Ah, yes, just what the world needs: another war. And where has this one started? In the Caucasus between ever imperial Russia and a much smaller but ever feisty Georgia, which broke away from the old Soviet Union when it disunited.

The war is over South Ossetia, a province that in turn broke away from Georgia - and has been struggling for independence or some form thereof ever since. (North Ossetia remained part of Russia, South Ossetia did so only informally.) To many of us, Ossetia is a name about as familiar as Bosnia was in 1914 - before an Austrian grand duke was assassinated while touring its capital, Sarajevo. And tension began to mount.

At first that, too, was going to be just a localized conflict, one between the Austro-Hungarian Empire and Serbia. The trouble was going to be ironed out by Europe's great powers in their collective wisdom. Each in turn moved to arbitrate, negotiate, fulminate and generally temporize before, alas, they mobilized. Result: an almost accidental world war, the first of two that made the last century man's bloodiest.

Madness, madness.

The moral of the awful story: Temporizing can be dangerous to the world's health. Fail to resolve a crisis soon, and the world could wind up fighting at length.

COMPLETE THE FOLLOWING.
[a] Copy the passage from the South Ossetia war commentary word for word, from "The moral of" up to and including "fighting at length.".
[b] Continue the commentary on the war over South Ossetia, picking up right after its final sentence.

DATA BLOCK.

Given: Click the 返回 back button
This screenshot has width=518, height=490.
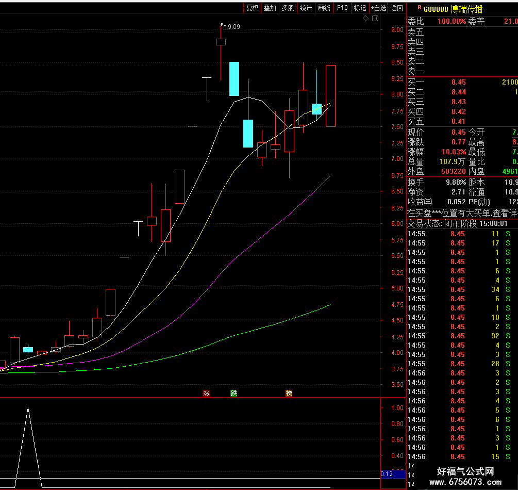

RESPONSES TO THE EXERCISE.
[a]
The moral of the awful story: Temporizing can be dangerous to the world's health. Fail to resolve a crisis soon, and the world could wind up fighting at length.

[b]
Now it's the world's powers - NATO, Washington, the European Union - that are moving to arbitrate, negotiate, take sides and generally dawdle while the bombs burst. Meanwhile, casualties mount, refugees flee, bodies litter the streets, and the communiques give conflicting versions of who was to blame.

Georgia begins to realize it has overplayed its hand by moving to regain its restive province. The Russians see their chance, if not to seize Georgia, then to overthrow its government. The Russians go marching through Georgia; the Georgians appeal to Washington for help. All concerned grow more belligerent. This Is Not Good.

Something needs to be done. Right Now. Like ensuring a cease-fire and getting the warring powers and representatives of those caught in the middle to start talking instead of fighting. Then a settlement might be worked out, as eventually it was in the Balkans when the Serbs, Bosnians, Kosovars, NATO and the Americans found themselves at war.

Someday the Ossetians could enjoy a kind of independence akin to that eventually won by Kosovo. But that is way down the theoretical road at this point. Let's hope it's not also a bloody road. Continued...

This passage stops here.